- Biała
- Coordinates: 51°11′3″N 19°1′37″E﻿ / ﻿51.18417°N 19.02694°E
- Country: Poland
- Voivodeship: Łódź
- County: Pajęczno
- Gmina: Rząśnia
- Population: 960

= Biała, Pajęczno County =

Biała , also known as Biała Szlachecka ("aristocratic Biała") is a village in the administrative district of Gmina Rząśnia, within Pajęczno County, Łódź Voivodeship, in central Poland.

The village is composed of several hamlets, including Biała Peciaki, Biała Ameryka, Biała Działy.

== Monuments ==

The village has a wooden parish church dating from the second half of the sixteenth century, dedicated to Saint John the Baptist. This church was initially located in Wola Grzymalina, a now-extant neighboring village. However, due to the extension of the coal mine around Bełchatów, the largest open cut coal mine in Poland, the church was transported to its current location in 1981–1982. It had been inscribed in the national register of historic monuments of Poland in 1967.
Restoration works were performed both on the interior walls, which still display an original mural painting of the "danse macabre", as well as on the wooden altar.

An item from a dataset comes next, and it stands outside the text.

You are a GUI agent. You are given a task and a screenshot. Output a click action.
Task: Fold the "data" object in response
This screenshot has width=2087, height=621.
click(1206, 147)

Remnants of a fortified house, dating from the fifteenth/sixteenth century, can be found on the land of the current elementary school.

==Notable residents ==

Marcin Bielski, Polish chronicler and poet of the sixteenth century, considered the "father of Polish prose", was born in Biała to an aristocratic family with land holdings here, hence his surname.

His birth-house was depicted by Napoleon Orda in his Album widoków historycznych Polski (Album of Polish Historical Landscapes) as drawing number 28.